Fareed Shah

Personal information
- Full name: Mohd Fareed Shah Hassan
- Date of birth: 18 August 1979 (age 46)
- Place of birth: Selangor, Malaysia
- Height: 1.72 m (5 ft 7+1⁄2 in)
- Position: Forward

Senior career*
- Years: Team / Apps / (Gls)
- 1999: Selangor FA /  / (1)
- 2000: Sabah FA /  / (2)
- 2001: Penang FA /  / (1)
- 2002–2003: Selangor FA /  / (6)
- 2004–2005: Selangor Public Bank /  / (6)
- 2006–2007: PKNS FC /  / (5)
- 2007–2009: Proton FC /  / (0)

= Mohd Fareed Shah Hassan =

Malaysian footballer

Mohd Fareed Shah Hassan (born 18 August 1979) is a Malaysian professional footballer.

He began his professional career with Selangor in Sukan Malaysia 1998 which saw Selangor won the gold medal.
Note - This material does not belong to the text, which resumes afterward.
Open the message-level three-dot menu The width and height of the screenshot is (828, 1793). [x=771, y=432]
After one season playing for Selangor, he decided to sign with Sabah. He joined Penang in 2001 and won the 2001 Malaysia Premier One League.
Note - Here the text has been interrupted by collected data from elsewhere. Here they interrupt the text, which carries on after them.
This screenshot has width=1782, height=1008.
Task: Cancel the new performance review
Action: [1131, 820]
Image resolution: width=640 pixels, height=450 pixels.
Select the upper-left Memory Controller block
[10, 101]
He made a return to Selangor and help the team to beat his former team Sabah in 2002 Malaysia Cup final. In 2004, he move clubside Selangor Public Bank but move to PKNS FC after Public Bank withdrawal from the league in 2005/06 season. After 2006/07 ended, he sign with Proton FC.